:: REQUIRED TASK ::
Please quote the following listing word for word, keeping every line unchanged.

:: EXERCISE INPUT ::

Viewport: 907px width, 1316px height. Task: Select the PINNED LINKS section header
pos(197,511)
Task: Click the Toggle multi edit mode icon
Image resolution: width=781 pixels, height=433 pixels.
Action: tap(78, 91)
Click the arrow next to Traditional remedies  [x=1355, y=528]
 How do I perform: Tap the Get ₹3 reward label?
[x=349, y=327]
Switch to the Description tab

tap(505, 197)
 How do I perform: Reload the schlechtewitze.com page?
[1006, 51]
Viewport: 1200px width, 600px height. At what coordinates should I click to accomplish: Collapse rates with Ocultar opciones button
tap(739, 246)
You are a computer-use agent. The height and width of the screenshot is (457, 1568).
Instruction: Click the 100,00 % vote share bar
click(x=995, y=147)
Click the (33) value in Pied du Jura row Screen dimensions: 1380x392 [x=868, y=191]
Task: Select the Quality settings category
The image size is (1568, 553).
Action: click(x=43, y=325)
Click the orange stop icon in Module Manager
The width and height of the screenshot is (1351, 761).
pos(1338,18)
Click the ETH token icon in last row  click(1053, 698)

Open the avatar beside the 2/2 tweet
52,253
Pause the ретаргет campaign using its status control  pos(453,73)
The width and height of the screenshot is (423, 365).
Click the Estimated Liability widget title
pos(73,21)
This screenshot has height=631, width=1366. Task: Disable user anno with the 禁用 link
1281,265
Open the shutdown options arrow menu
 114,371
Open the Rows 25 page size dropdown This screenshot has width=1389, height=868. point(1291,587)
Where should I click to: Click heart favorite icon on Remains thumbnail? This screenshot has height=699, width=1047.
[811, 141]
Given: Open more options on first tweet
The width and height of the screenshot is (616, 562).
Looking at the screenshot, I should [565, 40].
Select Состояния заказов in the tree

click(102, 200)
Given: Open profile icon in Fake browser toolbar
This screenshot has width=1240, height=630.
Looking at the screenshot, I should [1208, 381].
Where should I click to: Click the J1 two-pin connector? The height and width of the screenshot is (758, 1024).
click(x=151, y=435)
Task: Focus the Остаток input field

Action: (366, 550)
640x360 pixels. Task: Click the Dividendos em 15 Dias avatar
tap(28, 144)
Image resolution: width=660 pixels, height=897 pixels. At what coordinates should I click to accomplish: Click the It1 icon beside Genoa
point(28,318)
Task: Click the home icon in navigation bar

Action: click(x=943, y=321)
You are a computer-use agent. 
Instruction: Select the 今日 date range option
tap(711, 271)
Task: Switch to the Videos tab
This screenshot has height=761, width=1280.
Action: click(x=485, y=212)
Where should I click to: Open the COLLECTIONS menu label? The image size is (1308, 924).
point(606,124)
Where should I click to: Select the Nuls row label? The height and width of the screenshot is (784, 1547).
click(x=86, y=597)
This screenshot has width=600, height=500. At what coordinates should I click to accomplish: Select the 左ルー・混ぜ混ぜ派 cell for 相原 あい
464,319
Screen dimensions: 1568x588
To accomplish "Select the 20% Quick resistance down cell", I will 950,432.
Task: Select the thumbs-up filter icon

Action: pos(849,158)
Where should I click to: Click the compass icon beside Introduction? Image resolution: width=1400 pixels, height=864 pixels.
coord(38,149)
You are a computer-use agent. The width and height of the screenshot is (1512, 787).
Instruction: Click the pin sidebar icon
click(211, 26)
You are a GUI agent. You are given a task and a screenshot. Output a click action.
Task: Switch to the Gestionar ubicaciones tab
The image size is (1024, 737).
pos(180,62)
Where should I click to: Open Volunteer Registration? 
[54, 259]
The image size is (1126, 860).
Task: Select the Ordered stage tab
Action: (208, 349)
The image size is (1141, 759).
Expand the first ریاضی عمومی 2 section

:: OUTPUT OF THE TASK ::
Viewport: 907px width, 1316px height. Task: Select the PINNED LINKS section header
pos(197,511)
Task: Click the Toggle multi edit mode icon
Image resolution: width=781 pixels, height=433 pixels.
Action: tap(78, 91)
Click the arrow next to Traditional remedies  [x=1355, y=528]
 How do I perform: Tap the Get ₹3 reward label?
[x=349, y=327]
Switch to the Description tab

tap(505, 197)
 How do I perform: Reload the schlechtewitze.com page?
[1006, 51]
Viewport: 1200px width, 600px height. At what coordinates should I click to accomplish: Collapse rates with Ocultar opciones button
tap(739, 246)
You are a computer-use agent. The height and width of the screenshot is (457, 1568).
Instruction: Click the 100,00 % vote share bar
click(x=995, y=147)
Click the (33) value in Pied du Jura row Screen dimensions: 1380x392 [x=868, y=191]
Task: Select the Quality settings category
The image size is (1568, 553).
Action: click(x=43, y=325)
Click the orange stop icon in Module Manager
The width and height of the screenshot is (1351, 761).
pos(1338,18)
Click the ETH token icon in last row  click(1053, 698)

Open the avatar beside the 2/2 tweet
52,253
Pause the ретаргет campaign using its status control  pos(453,73)
The width and height of the screenshot is (423, 365).
Click the Estimated Liability widget title
pos(73,21)
This screenshot has height=631, width=1366. Task: Disable user anno with the 禁用 link
1281,265
Open the shutdown options arrow menu
 114,371
Open the Rows 25 page size dropdown This screenshot has width=1389, height=868. point(1291,587)
Where should I click to: Click heart favorite icon on Remains thumbnail? This screenshot has height=699, width=1047.
[811, 141]
Given: Open more options on first tweet
The width and height of the screenshot is (616, 562).
Looking at the screenshot, I should [565, 40].
Select Состояния заказов in the tree

click(102, 200)
Given: Open profile icon in Fake browser toolbar
This screenshot has width=1240, height=630.
Looking at the screenshot, I should [1208, 381].
Where should I click to: Click the J1 two-pin connector? The height and width of the screenshot is (758, 1024).
click(x=151, y=435)
Task: Focus the Остаток input field

Action: (366, 550)
640x360 pixels. Task: Click the Dividendos em 15 Dias avatar
tap(28, 144)
Image resolution: width=660 pixels, height=897 pixels. At what coordinates should I click to accomplish: Click the It1 icon beside Genoa
point(28,318)
Task: Click the home icon in navigation bar

Action: click(x=943, y=321)
You are a computer-use agent. 
Instruction: Select the 今日 date range option
tap(711, 271)
Task: Switch to the Videos tab
This screenshot has height=761, width=1280.
Action: click(x=485, y=212)
Where should I click to: Open the COLLECTIONS menu label? The image size is (1308, 924).
point(606,124)
Where should I click to: Select the Nuls row label? The height and width of the screenshot is (784, 1547).
click(x=86, y=597)
This screenshot has width=600, height=500. At what coordinates should I click to accomplish: Select the 左ルー・混ぜ混ぜ派 cell for 相原 あい
464,319
Screen dimensions: 1568x588
To accomplish "Select the 20% Quick resistance down cell", I will 950,432.
Task: Select the thumbs-up filter icon

Action: pos(849,158)
Where should I click to: Click the compass icon beside Introduction? Image resolution: width=1400 pixels, height=864 pixels.
coord(38,149)
You are a computer-use agent. The width and height of the screenshot is (1512, 787).
Instruction: Click the pin sidebar icon
click(211, 26)
You are a GUI agent. You are given a task and a screenshot. Output a click action.
Task: Switch to the Gestionar ubicaciones tab
The image size is (1024, 737).
pos(180,62)
Where should I click to: Open Volunteer Registration? 
[54, 259]
The image size is (1126, 860).
Task: Select the Ordered stage tab
Action: (208, 349)
The image size is (1141, 759).
Expand the first ریاضی عمومی 2 section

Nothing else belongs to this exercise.